The PeriOP-CARE HF study, short for "Perioperative, interdisciplinary, intersectoral process optimisation in heart failure: a multicentre, prospective randomised controlled intervention study", aims to reduce complications following non-cardiac surgery in patients over 65 years of age with an increased risk of heart failure. Herefor, a multimodal, interdisciplinary and intersectoral treatment concept will be evaluated.

For this purpose, patients will be randomly assigned to the control or intervention group after enrollment and detection of an elevated NT-proBNP level (>= 450pg/ml). The latter is associated with an increased risk of complications following planned surgeries.

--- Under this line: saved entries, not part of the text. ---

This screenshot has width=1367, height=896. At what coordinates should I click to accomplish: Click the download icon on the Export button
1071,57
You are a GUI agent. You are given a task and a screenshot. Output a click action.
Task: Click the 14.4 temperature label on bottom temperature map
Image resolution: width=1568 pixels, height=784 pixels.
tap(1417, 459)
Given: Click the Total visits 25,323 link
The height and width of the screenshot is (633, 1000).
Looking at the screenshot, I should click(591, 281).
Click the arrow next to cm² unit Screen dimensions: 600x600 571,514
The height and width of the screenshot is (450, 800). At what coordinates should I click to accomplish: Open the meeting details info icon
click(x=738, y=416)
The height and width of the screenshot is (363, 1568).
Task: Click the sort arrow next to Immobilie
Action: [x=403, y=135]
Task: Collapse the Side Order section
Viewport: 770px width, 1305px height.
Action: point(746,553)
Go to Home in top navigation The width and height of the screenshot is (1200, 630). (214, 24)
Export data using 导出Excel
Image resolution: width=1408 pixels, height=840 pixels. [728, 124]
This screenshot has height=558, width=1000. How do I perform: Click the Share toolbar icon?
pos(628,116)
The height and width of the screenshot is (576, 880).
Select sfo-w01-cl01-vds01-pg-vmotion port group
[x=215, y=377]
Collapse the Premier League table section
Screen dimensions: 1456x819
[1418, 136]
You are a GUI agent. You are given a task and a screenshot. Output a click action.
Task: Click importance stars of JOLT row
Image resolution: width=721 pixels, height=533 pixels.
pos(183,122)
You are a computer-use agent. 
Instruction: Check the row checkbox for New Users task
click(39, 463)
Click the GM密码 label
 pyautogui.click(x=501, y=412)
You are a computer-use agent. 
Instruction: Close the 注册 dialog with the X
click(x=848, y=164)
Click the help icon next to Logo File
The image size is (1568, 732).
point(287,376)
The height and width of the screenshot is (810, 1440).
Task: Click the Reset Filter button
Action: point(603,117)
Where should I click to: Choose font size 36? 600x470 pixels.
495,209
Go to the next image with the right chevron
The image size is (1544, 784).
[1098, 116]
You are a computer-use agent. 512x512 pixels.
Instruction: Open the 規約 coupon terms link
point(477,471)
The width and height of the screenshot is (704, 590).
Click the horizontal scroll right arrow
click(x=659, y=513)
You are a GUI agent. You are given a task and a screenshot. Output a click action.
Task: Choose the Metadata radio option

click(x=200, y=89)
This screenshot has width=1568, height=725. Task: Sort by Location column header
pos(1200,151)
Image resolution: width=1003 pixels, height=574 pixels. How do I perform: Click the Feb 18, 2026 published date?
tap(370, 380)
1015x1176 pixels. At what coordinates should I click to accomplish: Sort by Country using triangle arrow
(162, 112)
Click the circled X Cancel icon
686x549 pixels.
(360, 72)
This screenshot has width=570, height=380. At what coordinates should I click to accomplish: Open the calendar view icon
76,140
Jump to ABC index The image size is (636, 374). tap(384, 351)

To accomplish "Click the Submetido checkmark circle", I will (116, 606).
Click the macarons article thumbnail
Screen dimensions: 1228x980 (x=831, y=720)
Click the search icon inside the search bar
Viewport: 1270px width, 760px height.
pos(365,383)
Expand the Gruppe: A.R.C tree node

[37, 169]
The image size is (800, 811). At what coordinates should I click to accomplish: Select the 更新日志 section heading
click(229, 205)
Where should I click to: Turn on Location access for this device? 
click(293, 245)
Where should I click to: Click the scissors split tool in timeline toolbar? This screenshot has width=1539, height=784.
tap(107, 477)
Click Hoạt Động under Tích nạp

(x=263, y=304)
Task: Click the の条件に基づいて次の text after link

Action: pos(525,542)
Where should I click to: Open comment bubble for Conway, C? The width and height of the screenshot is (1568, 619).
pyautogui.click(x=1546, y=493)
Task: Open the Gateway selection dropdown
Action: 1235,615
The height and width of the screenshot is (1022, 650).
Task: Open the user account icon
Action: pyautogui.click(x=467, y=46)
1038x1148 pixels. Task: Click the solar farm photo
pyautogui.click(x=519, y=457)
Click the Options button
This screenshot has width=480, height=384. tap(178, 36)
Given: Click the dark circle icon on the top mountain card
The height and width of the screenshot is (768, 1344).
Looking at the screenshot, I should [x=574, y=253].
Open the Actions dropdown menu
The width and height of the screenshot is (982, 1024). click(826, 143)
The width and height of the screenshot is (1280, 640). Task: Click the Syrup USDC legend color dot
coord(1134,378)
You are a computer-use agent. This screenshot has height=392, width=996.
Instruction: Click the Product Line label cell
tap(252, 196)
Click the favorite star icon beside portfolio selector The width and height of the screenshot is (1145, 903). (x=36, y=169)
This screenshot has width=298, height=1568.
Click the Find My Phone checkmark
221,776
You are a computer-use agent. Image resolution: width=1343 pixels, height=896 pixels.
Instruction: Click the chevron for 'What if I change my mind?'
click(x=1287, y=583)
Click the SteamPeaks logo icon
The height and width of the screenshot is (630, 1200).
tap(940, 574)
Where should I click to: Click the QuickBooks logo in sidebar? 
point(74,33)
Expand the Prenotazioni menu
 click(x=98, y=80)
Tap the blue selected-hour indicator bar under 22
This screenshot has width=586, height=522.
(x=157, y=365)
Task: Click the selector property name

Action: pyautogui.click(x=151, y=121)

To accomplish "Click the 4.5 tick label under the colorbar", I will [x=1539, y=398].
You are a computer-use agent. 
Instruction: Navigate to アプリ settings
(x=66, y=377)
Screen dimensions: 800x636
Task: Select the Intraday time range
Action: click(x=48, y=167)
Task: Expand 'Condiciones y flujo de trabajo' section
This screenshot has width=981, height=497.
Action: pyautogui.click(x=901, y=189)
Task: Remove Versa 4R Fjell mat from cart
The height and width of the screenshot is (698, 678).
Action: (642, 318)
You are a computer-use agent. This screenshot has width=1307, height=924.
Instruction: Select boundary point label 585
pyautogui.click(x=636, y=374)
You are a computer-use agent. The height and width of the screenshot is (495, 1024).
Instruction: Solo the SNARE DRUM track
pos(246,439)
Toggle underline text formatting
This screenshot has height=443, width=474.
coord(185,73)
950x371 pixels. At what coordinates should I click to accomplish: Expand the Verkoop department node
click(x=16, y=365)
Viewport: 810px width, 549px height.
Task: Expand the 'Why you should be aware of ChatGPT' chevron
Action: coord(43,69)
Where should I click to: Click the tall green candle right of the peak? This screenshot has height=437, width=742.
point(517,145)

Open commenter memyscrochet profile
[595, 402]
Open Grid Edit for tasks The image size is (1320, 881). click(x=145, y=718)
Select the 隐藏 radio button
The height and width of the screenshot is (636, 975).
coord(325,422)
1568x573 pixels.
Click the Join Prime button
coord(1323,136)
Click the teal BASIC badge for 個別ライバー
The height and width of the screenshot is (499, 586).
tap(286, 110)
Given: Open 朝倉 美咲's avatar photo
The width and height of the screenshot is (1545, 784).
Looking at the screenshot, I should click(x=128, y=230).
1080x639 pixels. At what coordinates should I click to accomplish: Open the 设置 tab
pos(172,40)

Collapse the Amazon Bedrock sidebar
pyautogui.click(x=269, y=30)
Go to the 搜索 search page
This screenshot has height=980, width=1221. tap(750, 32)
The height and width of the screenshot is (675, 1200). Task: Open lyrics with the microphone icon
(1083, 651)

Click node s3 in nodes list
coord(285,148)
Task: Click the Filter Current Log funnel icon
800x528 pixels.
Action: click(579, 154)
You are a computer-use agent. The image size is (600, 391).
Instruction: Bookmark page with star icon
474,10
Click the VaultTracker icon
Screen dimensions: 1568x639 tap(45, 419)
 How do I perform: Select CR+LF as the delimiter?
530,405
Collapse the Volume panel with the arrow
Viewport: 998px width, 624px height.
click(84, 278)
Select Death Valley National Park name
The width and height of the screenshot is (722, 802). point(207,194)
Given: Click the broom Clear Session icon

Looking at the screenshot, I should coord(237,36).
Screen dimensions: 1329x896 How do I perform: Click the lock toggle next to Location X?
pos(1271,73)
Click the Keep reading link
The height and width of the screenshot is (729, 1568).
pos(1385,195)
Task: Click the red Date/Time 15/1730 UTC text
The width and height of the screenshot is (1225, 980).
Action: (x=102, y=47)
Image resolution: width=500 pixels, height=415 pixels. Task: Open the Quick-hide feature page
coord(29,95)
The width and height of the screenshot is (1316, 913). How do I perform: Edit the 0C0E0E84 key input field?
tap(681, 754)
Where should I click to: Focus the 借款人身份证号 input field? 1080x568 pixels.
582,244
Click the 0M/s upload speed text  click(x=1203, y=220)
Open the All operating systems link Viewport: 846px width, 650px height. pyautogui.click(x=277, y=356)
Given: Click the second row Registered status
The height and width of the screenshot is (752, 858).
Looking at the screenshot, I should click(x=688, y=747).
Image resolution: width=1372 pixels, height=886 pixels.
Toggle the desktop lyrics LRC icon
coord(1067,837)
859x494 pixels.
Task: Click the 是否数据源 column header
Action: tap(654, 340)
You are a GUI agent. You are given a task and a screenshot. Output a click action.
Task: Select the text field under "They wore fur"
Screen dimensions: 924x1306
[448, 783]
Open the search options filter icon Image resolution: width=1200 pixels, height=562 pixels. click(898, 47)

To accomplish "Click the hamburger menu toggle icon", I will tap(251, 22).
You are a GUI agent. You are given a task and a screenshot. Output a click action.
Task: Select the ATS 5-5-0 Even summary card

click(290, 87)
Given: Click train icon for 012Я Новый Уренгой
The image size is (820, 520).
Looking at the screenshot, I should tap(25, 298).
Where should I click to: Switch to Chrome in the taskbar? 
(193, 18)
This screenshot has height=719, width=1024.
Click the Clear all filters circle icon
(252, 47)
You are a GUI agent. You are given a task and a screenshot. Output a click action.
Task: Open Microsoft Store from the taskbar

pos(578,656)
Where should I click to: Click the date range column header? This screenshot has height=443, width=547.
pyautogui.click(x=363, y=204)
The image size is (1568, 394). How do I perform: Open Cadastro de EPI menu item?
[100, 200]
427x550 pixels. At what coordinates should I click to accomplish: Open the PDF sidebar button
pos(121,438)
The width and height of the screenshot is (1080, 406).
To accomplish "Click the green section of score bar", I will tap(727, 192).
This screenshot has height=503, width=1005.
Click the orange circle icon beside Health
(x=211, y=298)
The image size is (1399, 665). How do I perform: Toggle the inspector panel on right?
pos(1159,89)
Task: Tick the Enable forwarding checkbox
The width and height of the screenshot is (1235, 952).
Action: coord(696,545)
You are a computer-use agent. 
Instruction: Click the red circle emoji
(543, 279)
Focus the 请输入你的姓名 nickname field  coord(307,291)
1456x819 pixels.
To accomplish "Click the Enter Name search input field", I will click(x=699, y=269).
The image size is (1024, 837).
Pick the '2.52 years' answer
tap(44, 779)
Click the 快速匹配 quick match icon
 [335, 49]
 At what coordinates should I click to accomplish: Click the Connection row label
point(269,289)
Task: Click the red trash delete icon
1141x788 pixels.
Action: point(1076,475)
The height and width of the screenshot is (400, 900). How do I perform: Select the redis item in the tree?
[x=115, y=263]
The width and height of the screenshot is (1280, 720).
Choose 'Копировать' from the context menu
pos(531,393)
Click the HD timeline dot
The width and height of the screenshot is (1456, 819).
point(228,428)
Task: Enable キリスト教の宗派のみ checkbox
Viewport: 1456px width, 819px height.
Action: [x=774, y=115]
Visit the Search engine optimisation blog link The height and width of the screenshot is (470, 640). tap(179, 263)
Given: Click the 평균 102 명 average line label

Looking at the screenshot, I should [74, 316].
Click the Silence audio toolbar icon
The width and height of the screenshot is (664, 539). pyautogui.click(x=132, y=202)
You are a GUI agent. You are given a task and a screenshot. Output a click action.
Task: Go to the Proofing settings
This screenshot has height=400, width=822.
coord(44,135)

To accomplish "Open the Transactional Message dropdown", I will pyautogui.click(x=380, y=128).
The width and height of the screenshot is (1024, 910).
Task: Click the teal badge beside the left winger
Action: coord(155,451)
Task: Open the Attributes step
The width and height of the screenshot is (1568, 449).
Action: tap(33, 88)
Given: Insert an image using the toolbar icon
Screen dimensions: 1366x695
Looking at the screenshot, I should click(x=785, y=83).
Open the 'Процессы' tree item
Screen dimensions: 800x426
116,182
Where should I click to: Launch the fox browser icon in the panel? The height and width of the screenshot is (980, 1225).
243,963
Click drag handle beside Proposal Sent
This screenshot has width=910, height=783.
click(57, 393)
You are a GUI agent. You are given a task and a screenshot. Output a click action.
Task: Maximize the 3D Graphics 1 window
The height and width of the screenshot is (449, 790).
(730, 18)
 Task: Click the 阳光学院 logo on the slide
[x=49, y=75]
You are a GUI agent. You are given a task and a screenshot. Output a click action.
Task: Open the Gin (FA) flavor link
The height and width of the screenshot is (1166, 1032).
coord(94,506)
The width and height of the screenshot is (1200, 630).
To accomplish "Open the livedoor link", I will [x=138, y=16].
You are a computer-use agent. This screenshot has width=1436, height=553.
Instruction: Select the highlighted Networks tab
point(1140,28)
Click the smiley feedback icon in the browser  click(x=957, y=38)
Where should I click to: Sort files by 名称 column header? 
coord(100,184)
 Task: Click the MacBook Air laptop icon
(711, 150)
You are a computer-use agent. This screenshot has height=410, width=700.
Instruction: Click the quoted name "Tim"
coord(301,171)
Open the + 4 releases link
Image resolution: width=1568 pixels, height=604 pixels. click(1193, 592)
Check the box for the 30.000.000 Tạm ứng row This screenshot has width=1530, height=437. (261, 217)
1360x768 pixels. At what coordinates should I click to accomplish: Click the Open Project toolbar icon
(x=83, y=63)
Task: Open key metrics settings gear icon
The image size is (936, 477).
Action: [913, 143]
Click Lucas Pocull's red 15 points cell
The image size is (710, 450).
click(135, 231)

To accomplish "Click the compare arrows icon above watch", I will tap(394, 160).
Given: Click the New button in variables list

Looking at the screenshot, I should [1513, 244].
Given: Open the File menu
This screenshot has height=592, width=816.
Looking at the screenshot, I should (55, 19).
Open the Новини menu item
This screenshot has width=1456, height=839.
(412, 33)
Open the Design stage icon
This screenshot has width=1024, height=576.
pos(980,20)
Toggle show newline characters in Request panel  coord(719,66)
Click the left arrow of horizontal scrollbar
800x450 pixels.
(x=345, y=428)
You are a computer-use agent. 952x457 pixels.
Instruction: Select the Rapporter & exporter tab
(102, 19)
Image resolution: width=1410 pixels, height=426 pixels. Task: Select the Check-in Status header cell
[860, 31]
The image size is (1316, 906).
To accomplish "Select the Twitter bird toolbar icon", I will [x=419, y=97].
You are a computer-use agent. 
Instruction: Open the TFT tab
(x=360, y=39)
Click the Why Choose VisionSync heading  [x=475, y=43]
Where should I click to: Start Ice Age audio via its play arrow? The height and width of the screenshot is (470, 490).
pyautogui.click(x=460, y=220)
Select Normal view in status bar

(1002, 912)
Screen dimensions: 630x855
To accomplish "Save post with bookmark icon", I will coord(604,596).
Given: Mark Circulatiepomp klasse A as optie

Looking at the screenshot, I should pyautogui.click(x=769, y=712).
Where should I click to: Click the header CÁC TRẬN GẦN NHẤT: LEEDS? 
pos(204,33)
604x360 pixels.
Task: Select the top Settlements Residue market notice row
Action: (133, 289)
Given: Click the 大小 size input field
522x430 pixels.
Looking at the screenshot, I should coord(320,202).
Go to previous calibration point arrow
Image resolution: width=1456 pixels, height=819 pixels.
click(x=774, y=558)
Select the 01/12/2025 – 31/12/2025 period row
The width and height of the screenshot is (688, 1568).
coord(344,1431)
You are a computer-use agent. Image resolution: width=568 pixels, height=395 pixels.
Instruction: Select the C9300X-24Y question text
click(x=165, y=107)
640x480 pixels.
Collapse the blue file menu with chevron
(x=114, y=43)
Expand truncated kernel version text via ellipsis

The control group will be treated with standard care according to current guidelines. In the intervention group, a comprehensive preoperative anamnesis (including resting ECG, echo) is performed, the results of which are discussed in an interdisciplinary and intersectoral conference. This conference decides whether to process with, optimize, or cancel the planned surgery. Intraoperatively, patients of the intervention group receive more comprehensive monitoring than patients in the control group, who are treated with standard care. Until the day of discharge, patients in the intervention group will receive a daily structured heart failure monitoring and at least one interdisciplinary round.

After discharge, all patients are followed up for up to 90 days. This includes a telephone visit after 30 days and an on-site visit after 90 days. In addition to clinical measures, anxiety, depression and quality of life will be assessed using validated instruments before surgery and at the two follow-up visits in both study groups.